Com investimento de R$ 7,8 milhões, a companhia está reposicionando sua principal marca no segmento de leite UHT, a Betânia, com o objetivo de aproximá-la ainda mais do consumidor nordestino e sustentar metas de crescimento.
A Alvoar — maior captadora de leite do Nordeste e quinta maior do país — registrou faturamento de R$ 5,9 bilhões em 2025. Segundo a diretora de Marketing da Betânia, Cynthia Serretti, a marca tem papel central na operação. “A Betânia é uma marca muito estratégica para a Alvoar, representa mais de 50% do negócio e qualquer ponteiro que a gente mexe na Betânia, a gente entrega valor para a Alvoar”, afirma.
A executiva acrescenta que a companhia projeta crescimento de 6% no faturamento total neste ano, e a nova estratégia deve contribuir para esse avanço. O movimento sinaliza uma leitura de mercado em que diferenciação cultural e proximidade com o consumidor ganham peso competitivo, especialmente em regiões onde marcas nacionais disputam espaço com players locais.
De acordo com Serretti, o plano é replicar a experiência aplicada à Camponesa, outra marca do portfólio surgido após a fusão entre Betânia e Embaré, há quatro anos. Líder em vendas de leite em pó, a Camponesa passou por um reposicionamento para ocupar uma faixa mais premium.
“A gente posicionou a Camponesa como uma marca mais premium e agora chegou a hora da Betânia. A estratégia é colocá-la no lugar que a gente entende que é o lugar dela, como uma marca icônica de lácteos, contando essa história e conectando-se com esse consumidor nordestino”, detalha a diretora.

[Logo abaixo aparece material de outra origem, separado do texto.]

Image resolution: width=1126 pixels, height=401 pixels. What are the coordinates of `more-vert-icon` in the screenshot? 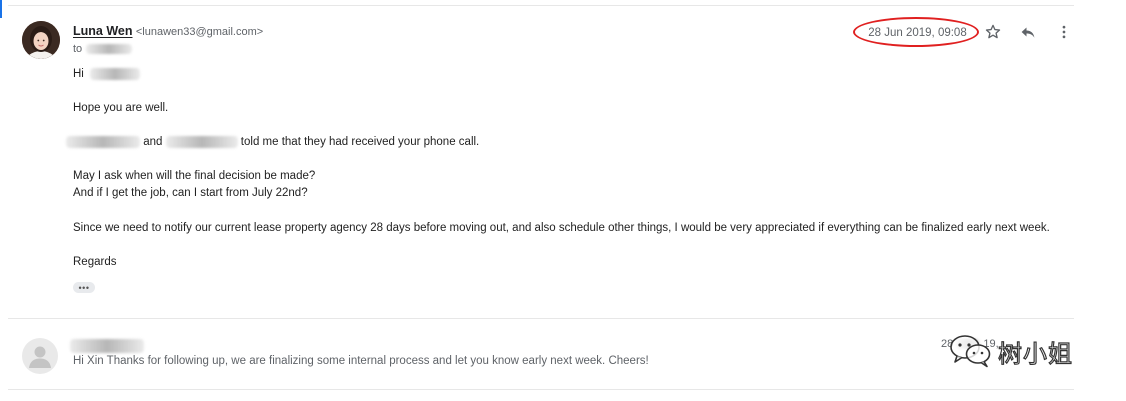 It's located at (1064, 32).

A força dessa narrativa está ancorada na própria estrutura de abastecimento. Fundada pelo empresário cearense Luiz Prata Girão, a marca se apoia na captação diária de 2,9 milhões de litros de leite realizada pela Alvoar junto a cerca de cinco mil produtores locais. Segundo Serretti, a presença da empresa contribuiu para transformar a produção leiteira na região — especialmente no Ceará.
“Quando a gente fez a primeira mudança de posicionamento da Betânia, começou a entender o quão importante era contar a história dessa bacia leiteira”, diz.
Após herdar um pequeno laticínio em 1935, Girão passou a investir na produção de leite em uma área até então dominada pela pecuária de corte. A iniciativa incluiu o leasing de vacas e bezerros e o estímulo para que pequenos pecuaristas migrassem para a atividade leiteira, ampliando a base produtiva regional ao longo das décadas.
O novo reposicionamento também envolve mudanças visuais e de comunicação. As embalagens passam a trazer receitas de pratos locais, enquanto as campanhas publicitárias incorporam personalidades regionais — uma combinação que busca reforçar pertencimento e reconhecimento de marca no ponto de venda.
Além do leite UHT, a companhia pretende elevar sua participação no segmento de iogurtes de 18% para 20% nas áreas onde atua, que abrangem o Nordeste e o norte de Minas Gerais. O avanço, ainda que moderado, indica foco em ganhos graduais de share em categorias de maior valor agregado.
Com sete fábricas e uma rede de cinco mil fornecedores de leite distribuídos pelo Nordeste e Minas Gerais, a Alvoar reforça uma estratégia em que escala produtiva e identidade territorial caminham juntas — um vetor que tende a influenciar decisões de portfólio, marketing e competição regional nos próximos ciclos do setor.